The Duchy of Siewierz was a Silesian duchy with its capital in Siewierz. The area was part of the original Duchy of Silesia established after the death of Duke Bolesław III Wrymouth in 1138 during the times of the fragmentation of Poland. 

Siewierz in Upper Silesia was ruled by the Silesian Piasts as part of the Duchy of Bytom under Duke Casimir. In 1312 he granted the town to his youngest son Mieszko, who renounced it in favour of his brother Władysław. In 1337 it was acquired by Casimir I, Duke of Cieszyn, whose scion Wenceslaus I sold it to the Archbishop of Kraków in 1443. Zygmunt Gloger in his book "Historical geography of lands of ancient Poland" ("Geografia historyczna ziem dawnej Polski"), published in 1900, writes that the Duchy of Siewierz belonged to Lesser Poland, after it was bought by the Archbishops of Kraków.

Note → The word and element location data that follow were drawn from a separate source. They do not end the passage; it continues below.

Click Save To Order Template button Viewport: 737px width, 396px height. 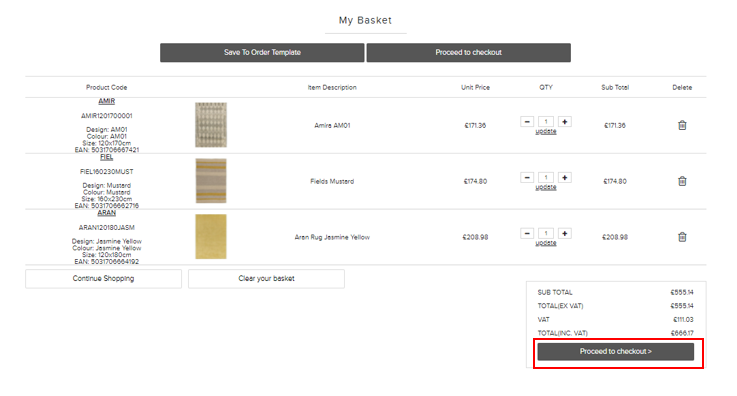click(262, 53)
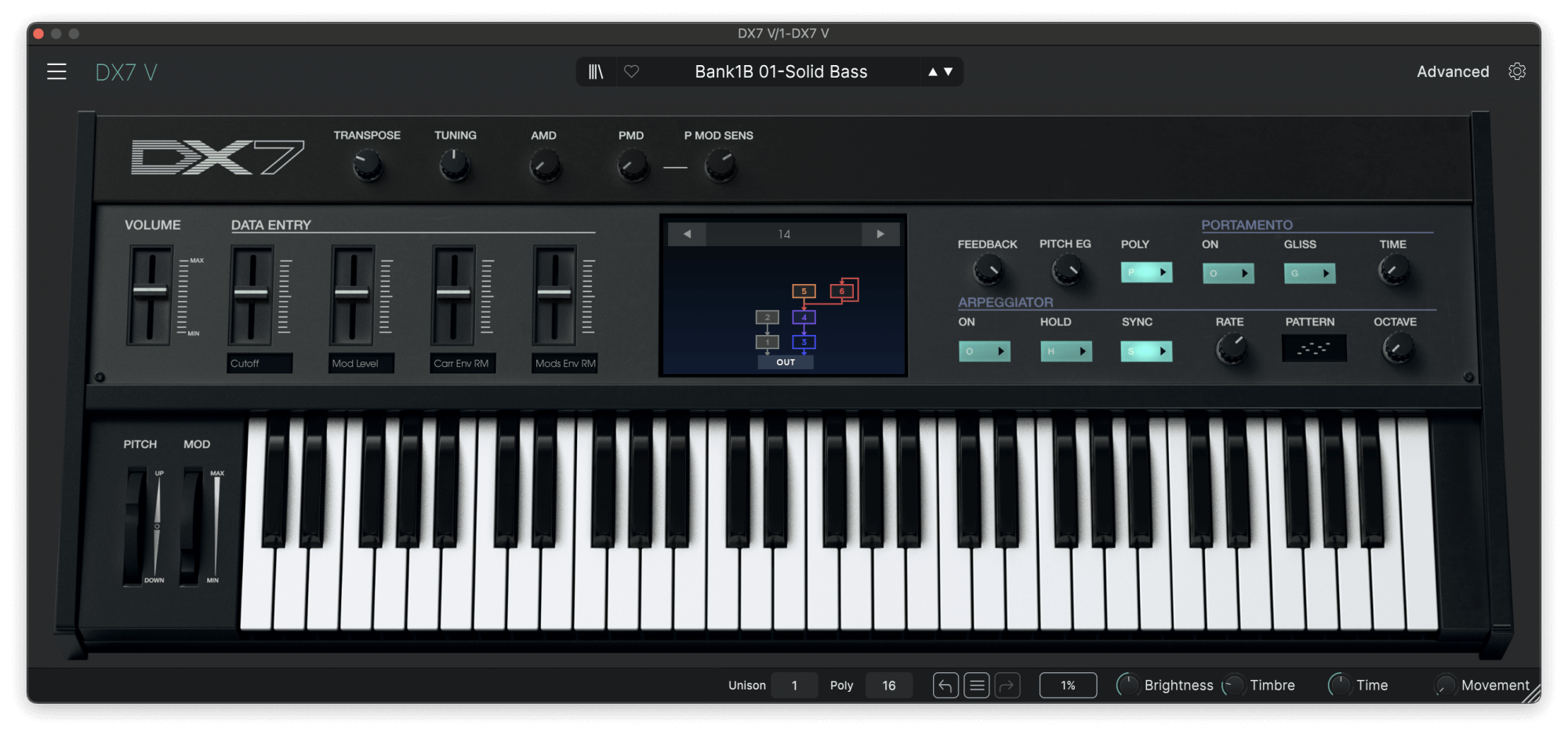Viewport: 1568px width, 735px height.
Task: Open the arpeggiator pattern selector
Action: point(1313,348)
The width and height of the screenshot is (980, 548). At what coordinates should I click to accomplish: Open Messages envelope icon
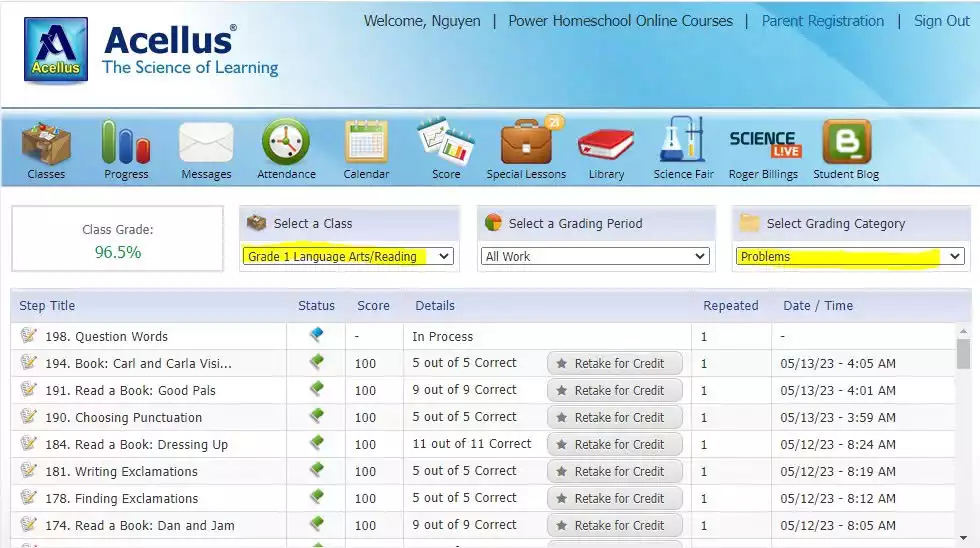click(206, 144)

Since 1443, after its acquisition by Archbishop Zbigniew Cardinal Oleśnicki for 6,000 silver groats, it was, alongside the Duchy of Nysa, the only ecclesiastical duchy in the region (ruled by a bishop of the Catholic Church). On many levels this tiny principality was almost a 'country within a country': it had its own laws, treasury and army.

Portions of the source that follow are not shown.